Re: [PATCH bpf-next v2 1/2] bpf, x64: Fix tailcall hierarchy

Alexei Starovoitov <alexei.starovoitov@xxxxxxxxx> · Fri, 23 Feb 2024 08:35:28 -0800

On Fri, Feb 23, 2024 at 7:30 AM Leon Hwang <hffilwlqm@xxxxxxxxx> wrote:
>
>
>
> On 2024/2/23 12:06, Pu Lehui wrote:
> >
> >
> > On 2024/2/22 16:52, Leon Hwang wrote:
>
> [SNIP]
>
> >>   }
> >>   @@ -575,6 +574,54 @@ static void emit_return(u8 **pprog, u8 *ip)
> >>       *pprog = prog;
> >>   }
> >>   +DEFINE_PER_CPU(u32, bpf_tail_call_cnt);
> >
> > Hi Leon, the solution is really simplifies complexity. If I understand
> > correctly, this TAIL_CALL_CNT becomes the system global wise, not the
> > prog global wise, but before it was limiting the TCC of entry prog.
> >
>
> Correct. It becomes a PERCPU global variable.
>
> But, I think this solution is not robust enough.
>
> For example,
>
> time      prog1           prog1
> ==================================>
> line              prog2
>
> this is a time-line on a CPU. If prog1 and prog2 have tailcalls to run,
> prog2 will reset the tail_call_cnt on current CPU, which is used by
> prog1. As a result, when the CPU schedules from prog2 to prog1,
> tail_call_cnt on current CPU has been reset to 0, no matter whether
> prog1 incremented it.
>
> The tail_call_cnt reset issue happens too, even if PERCPU tail_call_cnt
> moves to 'struct bpf_prog_aux', i.e. one kprobe bpf prog can be
> triggered on many functions e.g. cilium/pwru.

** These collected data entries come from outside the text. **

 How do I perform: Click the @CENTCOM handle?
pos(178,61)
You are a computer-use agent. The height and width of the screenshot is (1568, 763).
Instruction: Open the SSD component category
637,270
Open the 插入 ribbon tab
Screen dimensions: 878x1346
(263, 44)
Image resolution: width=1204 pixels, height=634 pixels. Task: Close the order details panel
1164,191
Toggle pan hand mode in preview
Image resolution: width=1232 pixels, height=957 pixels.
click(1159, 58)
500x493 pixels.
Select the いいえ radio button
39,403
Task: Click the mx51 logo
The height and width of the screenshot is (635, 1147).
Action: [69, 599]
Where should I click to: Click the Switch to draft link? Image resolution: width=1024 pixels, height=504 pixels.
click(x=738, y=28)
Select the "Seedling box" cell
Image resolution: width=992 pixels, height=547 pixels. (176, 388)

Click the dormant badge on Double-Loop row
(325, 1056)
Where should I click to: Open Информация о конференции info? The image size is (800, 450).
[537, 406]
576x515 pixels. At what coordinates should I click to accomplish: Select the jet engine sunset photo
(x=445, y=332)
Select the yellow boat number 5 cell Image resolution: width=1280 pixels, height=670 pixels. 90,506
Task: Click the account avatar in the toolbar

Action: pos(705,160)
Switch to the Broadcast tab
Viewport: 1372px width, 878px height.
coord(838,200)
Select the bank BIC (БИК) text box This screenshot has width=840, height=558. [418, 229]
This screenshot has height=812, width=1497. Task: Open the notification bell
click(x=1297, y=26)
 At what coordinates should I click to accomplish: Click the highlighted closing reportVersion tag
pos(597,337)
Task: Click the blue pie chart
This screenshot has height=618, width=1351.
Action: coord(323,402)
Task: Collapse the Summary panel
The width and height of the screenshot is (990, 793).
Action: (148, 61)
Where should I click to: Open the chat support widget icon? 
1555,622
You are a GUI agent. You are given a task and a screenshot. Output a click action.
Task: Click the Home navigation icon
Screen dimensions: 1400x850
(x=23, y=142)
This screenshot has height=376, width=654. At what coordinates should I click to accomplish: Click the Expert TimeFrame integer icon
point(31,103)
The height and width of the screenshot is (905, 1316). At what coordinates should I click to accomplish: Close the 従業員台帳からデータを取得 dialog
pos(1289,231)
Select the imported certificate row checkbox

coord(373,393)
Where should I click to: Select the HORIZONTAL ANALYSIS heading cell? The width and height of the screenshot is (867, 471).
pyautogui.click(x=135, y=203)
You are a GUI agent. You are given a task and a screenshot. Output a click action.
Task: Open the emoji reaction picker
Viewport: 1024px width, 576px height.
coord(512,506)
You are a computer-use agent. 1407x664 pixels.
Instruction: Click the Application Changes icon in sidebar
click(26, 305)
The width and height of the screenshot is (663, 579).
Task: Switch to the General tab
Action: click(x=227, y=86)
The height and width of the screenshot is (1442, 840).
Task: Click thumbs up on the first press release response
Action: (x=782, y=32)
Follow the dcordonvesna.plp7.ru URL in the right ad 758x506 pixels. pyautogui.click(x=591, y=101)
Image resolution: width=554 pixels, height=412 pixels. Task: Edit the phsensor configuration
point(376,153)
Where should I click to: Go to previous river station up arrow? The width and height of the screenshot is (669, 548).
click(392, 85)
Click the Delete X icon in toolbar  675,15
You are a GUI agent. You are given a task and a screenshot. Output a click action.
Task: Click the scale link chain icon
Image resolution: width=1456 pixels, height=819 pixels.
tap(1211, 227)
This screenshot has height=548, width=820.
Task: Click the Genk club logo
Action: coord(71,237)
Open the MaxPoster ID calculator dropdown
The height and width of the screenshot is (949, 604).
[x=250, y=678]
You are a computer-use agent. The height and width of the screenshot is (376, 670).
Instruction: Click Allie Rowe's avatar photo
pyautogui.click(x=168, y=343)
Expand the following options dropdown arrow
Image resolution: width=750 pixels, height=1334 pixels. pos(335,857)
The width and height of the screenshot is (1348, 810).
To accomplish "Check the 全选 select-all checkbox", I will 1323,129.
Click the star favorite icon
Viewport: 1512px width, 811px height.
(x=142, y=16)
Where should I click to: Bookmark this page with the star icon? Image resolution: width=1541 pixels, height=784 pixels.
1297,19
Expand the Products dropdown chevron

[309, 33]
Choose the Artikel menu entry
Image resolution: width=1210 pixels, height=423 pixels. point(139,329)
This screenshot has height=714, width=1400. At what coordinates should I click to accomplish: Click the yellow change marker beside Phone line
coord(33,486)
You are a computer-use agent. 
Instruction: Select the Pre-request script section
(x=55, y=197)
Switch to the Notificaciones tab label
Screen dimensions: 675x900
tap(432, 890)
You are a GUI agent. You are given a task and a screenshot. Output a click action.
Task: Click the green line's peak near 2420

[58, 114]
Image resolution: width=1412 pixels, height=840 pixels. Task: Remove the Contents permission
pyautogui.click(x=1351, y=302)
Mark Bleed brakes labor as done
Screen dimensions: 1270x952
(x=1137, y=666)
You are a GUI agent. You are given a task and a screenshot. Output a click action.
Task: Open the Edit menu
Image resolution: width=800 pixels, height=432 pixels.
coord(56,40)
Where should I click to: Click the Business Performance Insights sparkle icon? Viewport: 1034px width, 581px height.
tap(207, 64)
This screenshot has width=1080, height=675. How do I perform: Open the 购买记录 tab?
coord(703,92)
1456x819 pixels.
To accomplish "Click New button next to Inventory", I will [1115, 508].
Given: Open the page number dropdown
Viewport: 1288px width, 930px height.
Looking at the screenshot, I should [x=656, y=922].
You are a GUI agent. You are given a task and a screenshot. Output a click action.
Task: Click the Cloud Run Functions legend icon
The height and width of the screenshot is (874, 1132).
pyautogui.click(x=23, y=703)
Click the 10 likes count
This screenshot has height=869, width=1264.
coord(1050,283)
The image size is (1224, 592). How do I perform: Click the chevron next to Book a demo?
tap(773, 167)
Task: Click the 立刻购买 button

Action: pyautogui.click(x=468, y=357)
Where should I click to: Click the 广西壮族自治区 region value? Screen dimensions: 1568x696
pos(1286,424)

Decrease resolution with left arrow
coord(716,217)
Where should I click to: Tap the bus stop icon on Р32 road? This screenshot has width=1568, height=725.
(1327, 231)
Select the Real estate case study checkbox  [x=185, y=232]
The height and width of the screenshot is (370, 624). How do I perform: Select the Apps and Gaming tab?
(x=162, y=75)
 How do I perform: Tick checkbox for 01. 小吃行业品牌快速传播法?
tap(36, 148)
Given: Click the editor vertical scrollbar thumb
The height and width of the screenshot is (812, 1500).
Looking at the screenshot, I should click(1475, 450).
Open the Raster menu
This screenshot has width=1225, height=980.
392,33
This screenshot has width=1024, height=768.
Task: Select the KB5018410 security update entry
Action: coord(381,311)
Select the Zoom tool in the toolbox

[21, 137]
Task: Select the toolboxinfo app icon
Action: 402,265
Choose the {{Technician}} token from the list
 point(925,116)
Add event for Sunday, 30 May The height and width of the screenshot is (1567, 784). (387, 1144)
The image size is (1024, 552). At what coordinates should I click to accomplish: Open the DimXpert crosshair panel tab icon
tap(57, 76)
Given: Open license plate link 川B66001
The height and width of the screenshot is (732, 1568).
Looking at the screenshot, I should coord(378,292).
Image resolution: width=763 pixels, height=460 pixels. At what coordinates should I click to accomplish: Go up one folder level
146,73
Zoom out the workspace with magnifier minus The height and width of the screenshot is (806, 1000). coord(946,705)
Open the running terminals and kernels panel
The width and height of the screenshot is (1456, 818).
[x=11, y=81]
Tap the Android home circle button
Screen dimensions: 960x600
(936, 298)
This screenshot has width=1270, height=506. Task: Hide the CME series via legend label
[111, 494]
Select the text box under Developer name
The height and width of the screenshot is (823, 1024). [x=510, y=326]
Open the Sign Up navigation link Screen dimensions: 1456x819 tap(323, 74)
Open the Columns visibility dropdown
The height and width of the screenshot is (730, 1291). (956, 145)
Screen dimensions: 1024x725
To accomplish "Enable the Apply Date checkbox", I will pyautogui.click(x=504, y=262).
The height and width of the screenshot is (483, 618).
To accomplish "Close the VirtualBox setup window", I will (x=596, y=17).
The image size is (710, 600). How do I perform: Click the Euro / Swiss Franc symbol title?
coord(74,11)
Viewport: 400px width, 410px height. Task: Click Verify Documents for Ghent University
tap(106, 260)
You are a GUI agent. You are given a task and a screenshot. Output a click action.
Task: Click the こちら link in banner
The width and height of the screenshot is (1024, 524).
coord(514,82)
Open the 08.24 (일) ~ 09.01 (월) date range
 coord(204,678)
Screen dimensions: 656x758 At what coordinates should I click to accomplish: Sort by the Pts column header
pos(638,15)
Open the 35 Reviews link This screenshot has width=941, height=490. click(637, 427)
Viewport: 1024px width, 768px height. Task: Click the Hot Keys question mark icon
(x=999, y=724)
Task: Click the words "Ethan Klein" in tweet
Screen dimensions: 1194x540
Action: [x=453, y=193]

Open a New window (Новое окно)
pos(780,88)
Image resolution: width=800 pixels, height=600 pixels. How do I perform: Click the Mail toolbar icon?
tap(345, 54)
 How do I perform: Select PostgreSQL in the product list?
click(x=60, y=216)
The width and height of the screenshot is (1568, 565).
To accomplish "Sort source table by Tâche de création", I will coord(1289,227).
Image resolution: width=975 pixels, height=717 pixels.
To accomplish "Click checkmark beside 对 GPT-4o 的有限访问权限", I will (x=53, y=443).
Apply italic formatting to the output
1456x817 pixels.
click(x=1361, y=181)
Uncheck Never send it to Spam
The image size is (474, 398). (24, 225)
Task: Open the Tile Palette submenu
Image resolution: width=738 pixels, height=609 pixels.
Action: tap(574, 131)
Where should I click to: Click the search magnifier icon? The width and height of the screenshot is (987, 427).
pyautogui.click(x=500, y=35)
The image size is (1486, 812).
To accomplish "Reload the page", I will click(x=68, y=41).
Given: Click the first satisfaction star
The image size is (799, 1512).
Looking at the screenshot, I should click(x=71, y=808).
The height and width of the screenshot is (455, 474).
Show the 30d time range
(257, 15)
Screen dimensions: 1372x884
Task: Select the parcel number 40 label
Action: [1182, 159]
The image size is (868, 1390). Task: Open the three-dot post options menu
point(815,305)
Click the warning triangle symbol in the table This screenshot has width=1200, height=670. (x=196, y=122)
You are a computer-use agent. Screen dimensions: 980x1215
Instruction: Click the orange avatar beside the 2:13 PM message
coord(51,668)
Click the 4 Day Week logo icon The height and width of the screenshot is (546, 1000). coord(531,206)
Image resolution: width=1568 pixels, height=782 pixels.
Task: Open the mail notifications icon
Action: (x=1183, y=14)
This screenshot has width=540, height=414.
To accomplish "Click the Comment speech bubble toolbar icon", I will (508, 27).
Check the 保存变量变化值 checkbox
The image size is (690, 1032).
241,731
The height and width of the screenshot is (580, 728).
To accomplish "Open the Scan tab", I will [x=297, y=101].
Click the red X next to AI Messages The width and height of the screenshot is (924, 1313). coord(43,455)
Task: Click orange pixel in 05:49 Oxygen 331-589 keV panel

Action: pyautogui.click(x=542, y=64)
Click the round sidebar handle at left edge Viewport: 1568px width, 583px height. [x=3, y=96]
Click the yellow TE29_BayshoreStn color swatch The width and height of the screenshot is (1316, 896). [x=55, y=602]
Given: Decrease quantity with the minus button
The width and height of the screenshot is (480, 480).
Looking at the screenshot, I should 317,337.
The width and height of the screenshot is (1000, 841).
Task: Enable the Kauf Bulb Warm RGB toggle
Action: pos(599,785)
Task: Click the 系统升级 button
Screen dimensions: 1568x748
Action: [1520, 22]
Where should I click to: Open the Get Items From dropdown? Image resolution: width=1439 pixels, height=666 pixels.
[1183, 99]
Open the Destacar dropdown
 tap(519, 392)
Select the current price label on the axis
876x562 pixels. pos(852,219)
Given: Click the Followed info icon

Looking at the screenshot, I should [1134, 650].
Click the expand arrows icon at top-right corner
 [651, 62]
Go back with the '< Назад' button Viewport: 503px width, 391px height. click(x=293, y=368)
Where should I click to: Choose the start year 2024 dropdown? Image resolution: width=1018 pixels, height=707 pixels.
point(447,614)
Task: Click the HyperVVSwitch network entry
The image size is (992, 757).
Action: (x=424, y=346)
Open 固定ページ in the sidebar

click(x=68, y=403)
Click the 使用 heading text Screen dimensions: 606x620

However, this moving is
> better than this solution.

kprobe progs are not preemptable.
There is bpf_prog_active that disallows any recursion.
Moving this percpu count to prog->aux should solve it.

> I think, my previous POC of 'struct bpf_prog_run_ctx' would be better.
> I'll resend it later, with some improvements.

percpu approach is still prefered, since it removes rax mess.